A DUI traffic stop in Georgia can change the course of your life. One moment you are driving down the road, and the next you see flashing lights in your rearview mirror, signaling you to pull over. This is the start of a DUI traffic stop, and everything that happens from this point forward can have a negative impact on your future.
If you are facing DUI charges, you understand how important it is to defend yourself vigorously. Your future interests, personal freedom and driving privileges are all at stake. A strong defense strategy looks at every aspect of your case to determine the best approach for fighting back against these charges, and that may include looking at the original reason for your traffic stop. If there was no valid reason to pull you over, that detail could invalidate some or all of the evidence against you.
Pulling a driver over
You have constitutional rights, and that means that law enforcement cannot stop and question you without a legitimate reason to do so. When it comes to pulling over drivers for suspected drunk driving, law enforcement will look at various things to determine if a crime is taking place. Some of the most common reasons for stopping a driver, called reasonable suspicion, include the following:
- Drifting from lane to lane
- Driving at erratic speeds
- Braking frequently
- Making illegal turns
- Failing to yield or stop at intersections
These are all behaviors that could indicate a driver is under the influence of drugs or alcohol. After stopping a driver, law enforcement could then administer field sobriety tests to determine if a chemical test of the breath, blood or urine is necessary.
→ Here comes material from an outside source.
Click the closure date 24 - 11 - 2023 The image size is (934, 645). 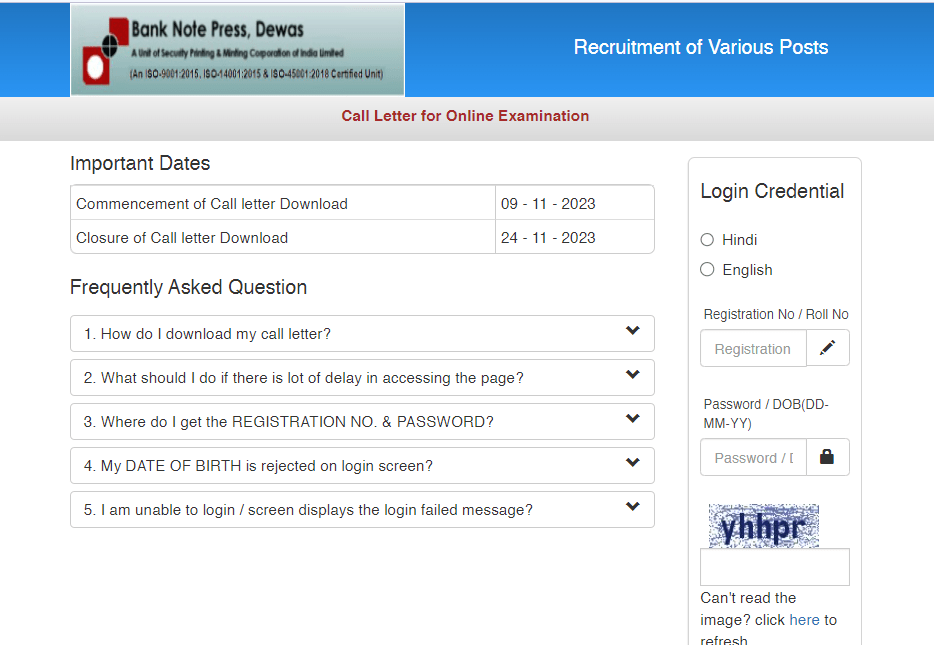548,238
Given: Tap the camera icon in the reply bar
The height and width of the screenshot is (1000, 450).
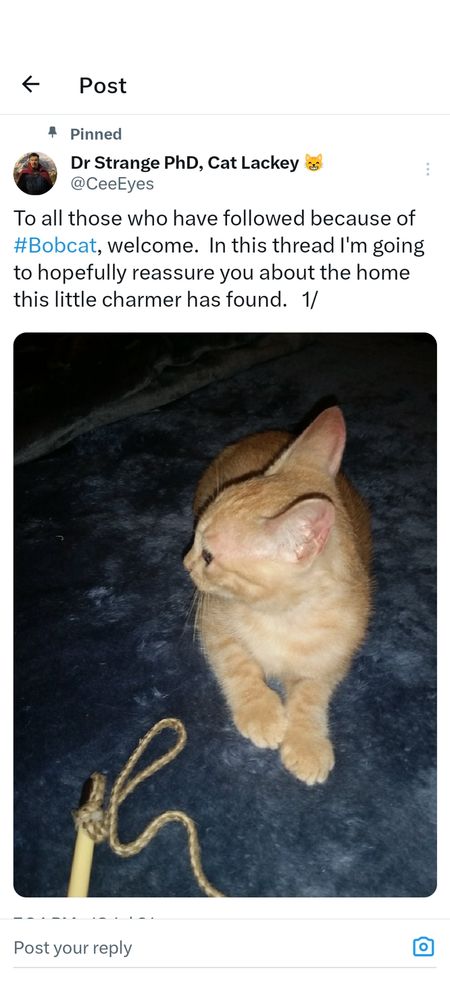Looking at the screenshot, I should (423, 947).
Reasonable suspicion is what gives law enforcement the right to pull a driver over, but after that, there must be clear probable cause to make an arrest.
The right defense for you
If you are fighting DUI charges, this is not something you have to do on your own. It will be helpful to work with an experienced attorney at every step of the process, starting with a complete assessment and evaluation of your case. This can help you understand if you have grounds to challenge the circumstances of your arrest and what you can do to fight for the preservation of your future interests.